Il silenzioso sentimento che si instaura tra i due muti protagonisti della pellicola è costantemente segnato dalla presenza dell’acqua, fin da quella nella quale bollono le uova sode, primo motore dell’intera vicenda. Ed è un progressivo detergersi dell’acqua e nell’acqua: dallo squallore iniziale di una vasca sporca (di sangue e di solitudine), si passa all’inondazione di un’intera stanza che diventa pioggia d’amore per le persone circostanti, fino alla metamorfosi acquatica del lieto fine (dove le ferite dell’esclusione terrestre diventano branchia e lasciapassare per una nuova inclusione nell’acqua).

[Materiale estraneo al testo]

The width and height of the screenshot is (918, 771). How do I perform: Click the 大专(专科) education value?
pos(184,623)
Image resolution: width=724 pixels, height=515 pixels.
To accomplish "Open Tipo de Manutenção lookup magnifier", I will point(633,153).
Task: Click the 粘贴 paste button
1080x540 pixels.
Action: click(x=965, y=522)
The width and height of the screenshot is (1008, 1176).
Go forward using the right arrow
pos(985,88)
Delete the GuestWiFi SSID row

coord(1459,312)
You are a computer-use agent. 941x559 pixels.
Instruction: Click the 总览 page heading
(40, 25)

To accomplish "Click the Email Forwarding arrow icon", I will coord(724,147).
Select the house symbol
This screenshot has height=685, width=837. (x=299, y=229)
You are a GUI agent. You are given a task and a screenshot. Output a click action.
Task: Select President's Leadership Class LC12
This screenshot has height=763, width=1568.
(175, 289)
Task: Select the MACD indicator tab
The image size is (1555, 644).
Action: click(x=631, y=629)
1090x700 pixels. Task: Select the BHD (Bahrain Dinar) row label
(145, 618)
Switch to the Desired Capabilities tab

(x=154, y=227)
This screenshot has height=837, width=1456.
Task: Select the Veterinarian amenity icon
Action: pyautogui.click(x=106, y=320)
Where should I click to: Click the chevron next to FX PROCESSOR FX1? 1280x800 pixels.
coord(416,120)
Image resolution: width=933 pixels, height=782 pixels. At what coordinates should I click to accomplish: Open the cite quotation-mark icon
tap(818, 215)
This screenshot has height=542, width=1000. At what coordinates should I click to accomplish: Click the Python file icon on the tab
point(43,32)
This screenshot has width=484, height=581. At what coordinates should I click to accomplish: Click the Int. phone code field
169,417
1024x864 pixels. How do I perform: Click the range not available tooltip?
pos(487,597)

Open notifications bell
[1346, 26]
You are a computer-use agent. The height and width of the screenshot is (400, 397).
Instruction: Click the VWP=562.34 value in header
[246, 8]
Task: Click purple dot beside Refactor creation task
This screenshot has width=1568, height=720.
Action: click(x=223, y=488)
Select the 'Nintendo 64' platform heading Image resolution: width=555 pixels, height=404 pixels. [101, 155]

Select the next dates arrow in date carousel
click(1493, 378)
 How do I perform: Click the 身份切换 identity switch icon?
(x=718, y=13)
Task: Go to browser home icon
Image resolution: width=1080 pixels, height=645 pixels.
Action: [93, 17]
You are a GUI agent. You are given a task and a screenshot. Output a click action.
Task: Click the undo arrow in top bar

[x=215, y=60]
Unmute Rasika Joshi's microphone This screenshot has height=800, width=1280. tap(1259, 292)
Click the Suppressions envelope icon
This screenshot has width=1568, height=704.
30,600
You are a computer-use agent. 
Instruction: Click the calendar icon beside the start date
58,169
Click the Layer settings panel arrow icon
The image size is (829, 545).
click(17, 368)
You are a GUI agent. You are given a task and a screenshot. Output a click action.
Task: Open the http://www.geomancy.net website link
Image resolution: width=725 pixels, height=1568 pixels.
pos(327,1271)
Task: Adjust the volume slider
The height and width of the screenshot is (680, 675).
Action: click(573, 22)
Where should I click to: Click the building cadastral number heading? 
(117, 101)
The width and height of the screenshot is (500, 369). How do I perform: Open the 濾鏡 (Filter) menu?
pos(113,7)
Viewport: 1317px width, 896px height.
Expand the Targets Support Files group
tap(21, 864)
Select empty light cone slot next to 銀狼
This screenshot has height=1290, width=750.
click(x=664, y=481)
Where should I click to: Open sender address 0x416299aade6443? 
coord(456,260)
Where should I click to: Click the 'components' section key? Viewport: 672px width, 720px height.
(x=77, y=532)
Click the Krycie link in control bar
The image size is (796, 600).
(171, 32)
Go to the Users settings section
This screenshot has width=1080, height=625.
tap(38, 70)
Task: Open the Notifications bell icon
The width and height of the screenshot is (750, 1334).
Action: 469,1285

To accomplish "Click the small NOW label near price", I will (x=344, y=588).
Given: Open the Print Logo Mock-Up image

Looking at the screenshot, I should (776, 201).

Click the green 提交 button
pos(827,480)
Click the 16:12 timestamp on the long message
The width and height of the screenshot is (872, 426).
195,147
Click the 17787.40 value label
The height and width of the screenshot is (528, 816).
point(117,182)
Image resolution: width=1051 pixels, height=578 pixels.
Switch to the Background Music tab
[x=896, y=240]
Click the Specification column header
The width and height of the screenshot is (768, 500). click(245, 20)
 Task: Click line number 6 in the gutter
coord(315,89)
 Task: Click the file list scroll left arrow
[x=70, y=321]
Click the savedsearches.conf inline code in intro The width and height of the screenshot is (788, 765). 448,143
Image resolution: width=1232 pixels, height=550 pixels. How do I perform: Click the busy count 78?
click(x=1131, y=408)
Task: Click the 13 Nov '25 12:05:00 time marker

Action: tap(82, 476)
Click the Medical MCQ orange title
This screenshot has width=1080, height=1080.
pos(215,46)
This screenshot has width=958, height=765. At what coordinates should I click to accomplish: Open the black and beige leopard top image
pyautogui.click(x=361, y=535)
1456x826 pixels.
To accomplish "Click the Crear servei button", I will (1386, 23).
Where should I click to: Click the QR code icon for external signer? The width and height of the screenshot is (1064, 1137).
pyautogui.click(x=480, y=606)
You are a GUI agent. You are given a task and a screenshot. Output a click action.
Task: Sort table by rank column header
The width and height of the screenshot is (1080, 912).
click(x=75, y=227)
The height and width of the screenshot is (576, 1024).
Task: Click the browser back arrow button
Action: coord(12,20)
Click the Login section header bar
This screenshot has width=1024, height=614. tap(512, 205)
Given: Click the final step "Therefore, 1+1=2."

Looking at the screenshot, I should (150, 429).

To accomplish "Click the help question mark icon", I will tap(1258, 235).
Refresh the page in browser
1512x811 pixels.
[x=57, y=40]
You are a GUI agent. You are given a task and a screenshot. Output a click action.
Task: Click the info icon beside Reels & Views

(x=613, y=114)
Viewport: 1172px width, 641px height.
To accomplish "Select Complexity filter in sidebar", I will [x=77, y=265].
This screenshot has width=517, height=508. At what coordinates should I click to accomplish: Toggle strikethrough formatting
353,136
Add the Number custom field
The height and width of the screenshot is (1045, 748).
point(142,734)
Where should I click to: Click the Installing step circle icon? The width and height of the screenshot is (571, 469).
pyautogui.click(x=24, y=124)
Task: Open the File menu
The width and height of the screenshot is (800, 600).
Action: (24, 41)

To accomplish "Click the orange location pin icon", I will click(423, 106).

Al netto di alcuni momenti meno felici (la scena pre-finale del ballo in bianco e nero, un po’ leziosa e telefonata – anche se, rispetto ad un La La Land, molto meno tirata per le lunghe e dunque più facilmente digeribile; il finale, in generale un po’ affrettato nella sua rocambolesca risoluzione), la coerenza stilistico-tematica di La Forma Dell’Acqua – The Shape Of Water, nonché il suo cast eccellente (oltre ai soliti ottimi Shannon e Doug, si segnalano il delicato pittore di Richard Jenkins e la strepitosa Elisa di Sally Hawkins – di una delicatezza e risolutezza commoventi), ne fanno un titolo imperdibile per la Stagione in corso, un gioiellino di fiaba che riesce a far sognare ed emozionare senza zuccheri aggiunti né forzature: e riuscire, oggi, a concepire una favola (uno dei più antichi generi narrativi) che non sia piatta o scontata, non è impresa affatto facile.
MOVIEQUOTE
Quando mi guarda, lui non vede quello che mi manca o quanto io sia incompleta.